1. On 14 February 2001 Prime Minister Kenny Anthony of Saint Lucia signed the Agreement Establishing the CCJ. Saint Lucia subsequently ratified this Agreement. Under Article XXV of the Agreement, Saint Lucia, as a Contracting Party, agreed that decisions of its Court of Appeal will lie to the CCJ. Accession to the Appellate Jurisdiction of the CCJ will ensure that Saint Lucia falls into full compliance with its solemn international obligation, completing the groundwork carefully laid by Dr Anthony.

2. Saint Lucia has contributed its fair share to the CCJ Trust Fund whose purpose is to provide the resources necessary to finance the biennial capital and operating budget of the Court and the Commission in perpetuity. The country has therefore paid millions of dollars for an asset of which it is not making full use.

3. The jurisprudence of the CCJ is regarded regionally and internationally with the utmost respect. Decisions of the CCJ are cited with approval in other courts regionally and internationally (including in the Judicial Committee of the Privy Council). The legal profession in Guyana, Barbados, Belize and Dominica are fully satisfied with the jurisprudence and services offered by the CCJ.

4. The experiences of those CARICOM States that delinked from the Privy Council to accede to the CCJ’s Appellate Jurisdiction (Barbados, Belize and Dominica) have one thing in common. The volume of their second-tier appeals has climbed enormously. Accession to the CCJ enhances access to justice on a grand scale.

5. It is far more expensive for a litigant to pursue an Appeal to the Judicial Committee of the Privy Council than it is to appeal to the CCJ. Indeed, this is one of the reasons that underpin item 4 above. Pursuing an appeal to the Judicial Committee is cost- prohibitive. Accession to the CCJ makes it possible for more people to appeal to their highest court.

6. The CCJ’s case filing and case management is second to none. Long before the pandemic the CCJ modelled electronic filing and electronic case management, well ahead of other courts in or for the region.

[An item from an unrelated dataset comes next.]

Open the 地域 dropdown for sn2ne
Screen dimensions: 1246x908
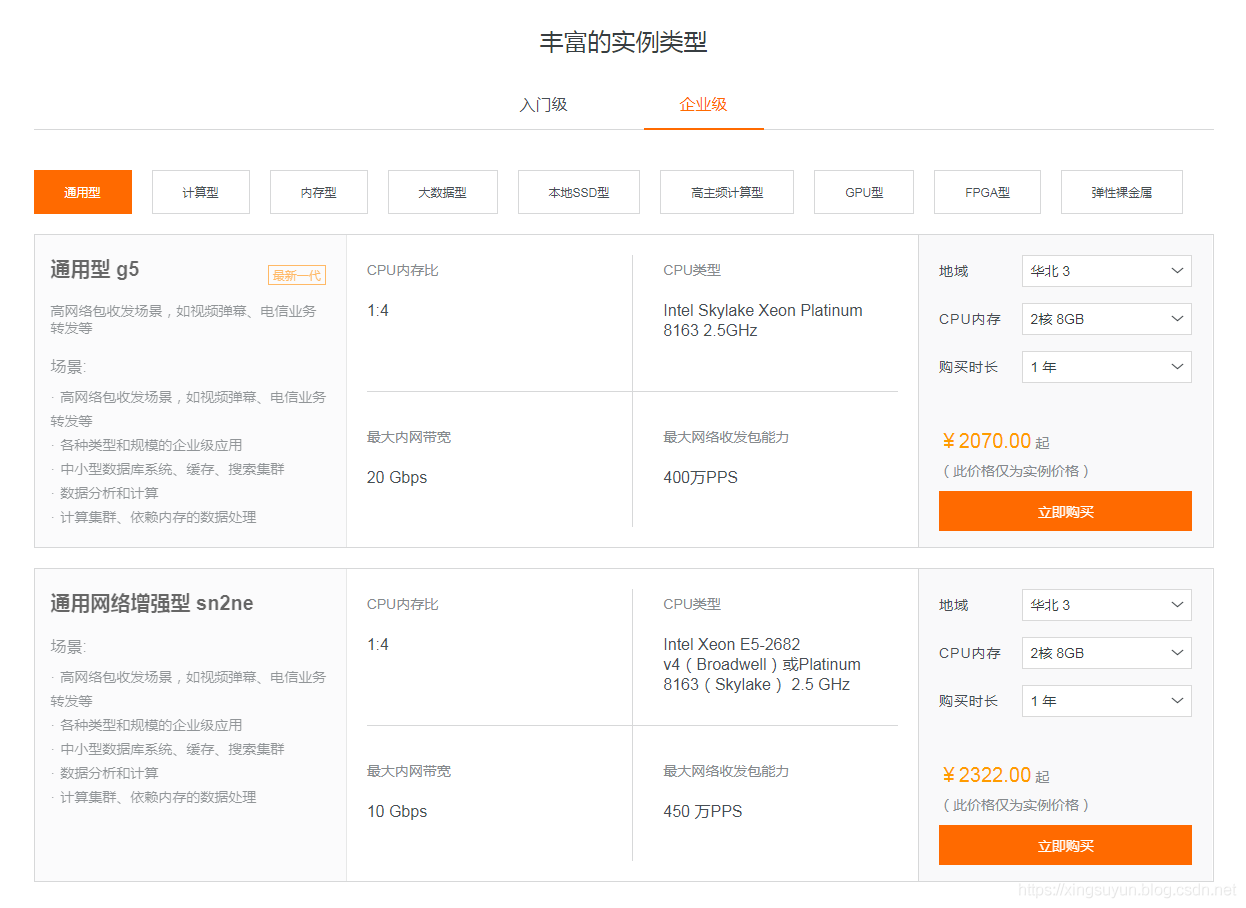pos(1106,605)
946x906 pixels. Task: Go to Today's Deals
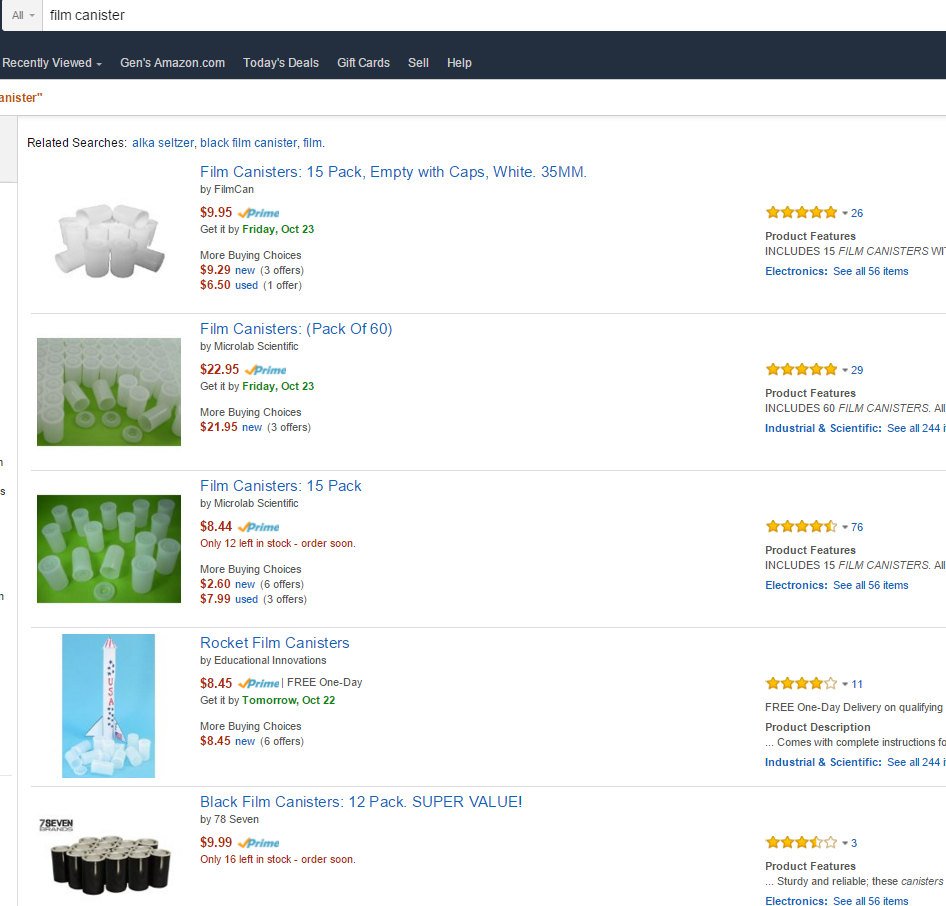coord(281,63)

7. Unlike, for example, the OECS States of Grenada and Antigua & Barbuda, Saint Lucia does not absolutely require a popular referendum to accede to the CCJ. This has been confirmed by the Eastern Caribbean Court of Appeal. Nor is it ideal that this pivotal step be taken by popular referendum. Indeed, none of the most momentous steps in Saint Lucia’s history was referred to a referendum. There was no referendum taken to impose slavery or to end it, or to institute universal adult suffrage, or to join the West Indian federation, or to become an Associated State, or to become independent. The present Government is entitled to take this fundamental step by the votes of the representatives of the people sitting in Parliament as was done in Dominica.

8. Accession by Saint Lucia to the appellate jurisdiction of the CCJ will set another powerful example to the remainder of CARICOM and in particular to OECS States even more so than the courageous step taken earlier by the Commonwealth of Dominica.

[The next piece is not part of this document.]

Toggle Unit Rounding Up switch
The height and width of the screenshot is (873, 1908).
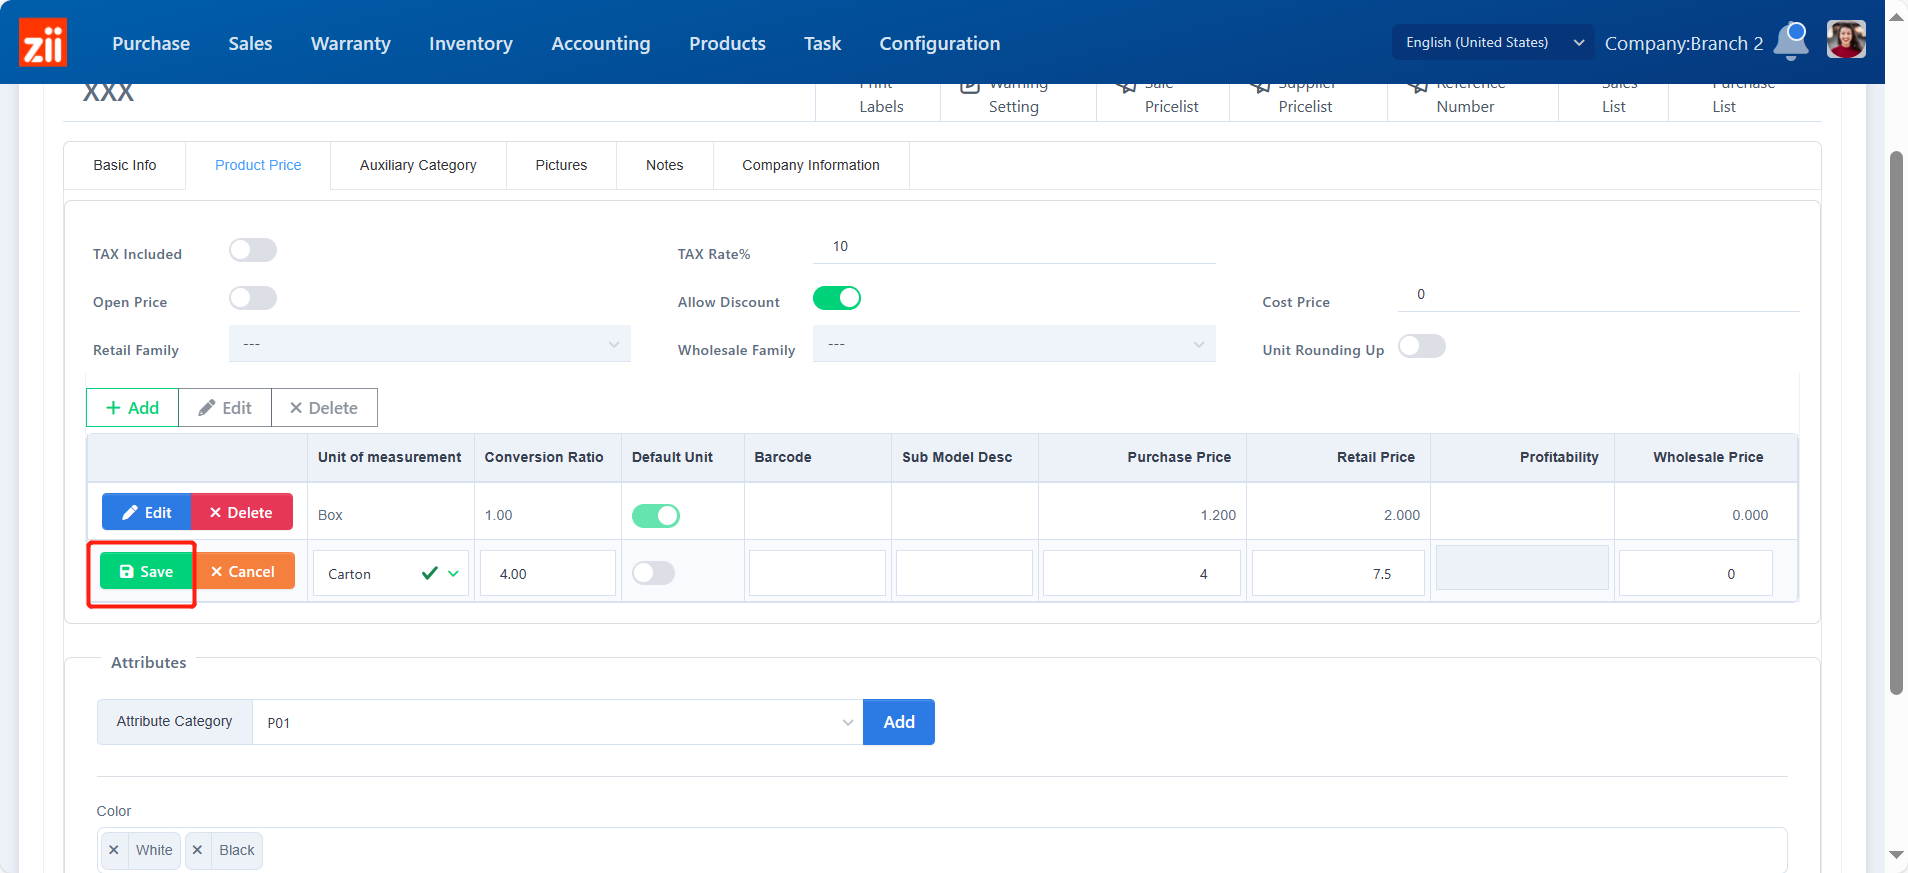click(x=1421, y=346)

9. The interpretation of law and the rendering of justice cannot be divorced from an understanding of the mores and culture of the place where the dispute originates. Saint Lucia’s final appeals are currently heard by a court in London, comprised of British judges who have little or no appreciation of the dreams and aspirations and challenges of the people of Saint Lucia. That is not ideal.

10. Acceding to the CCJ is the eminently right thing to do. The present situation is unsustainable. It reserves to a privileged few the right to appeal to the highest court. The CCJ is no longer an idea. It is and has been a living reality for over 15 years. It serves with distinction hundreds of thousands of CARICOM citizens. There is no better time for Saint Lucia to leave the JCPC.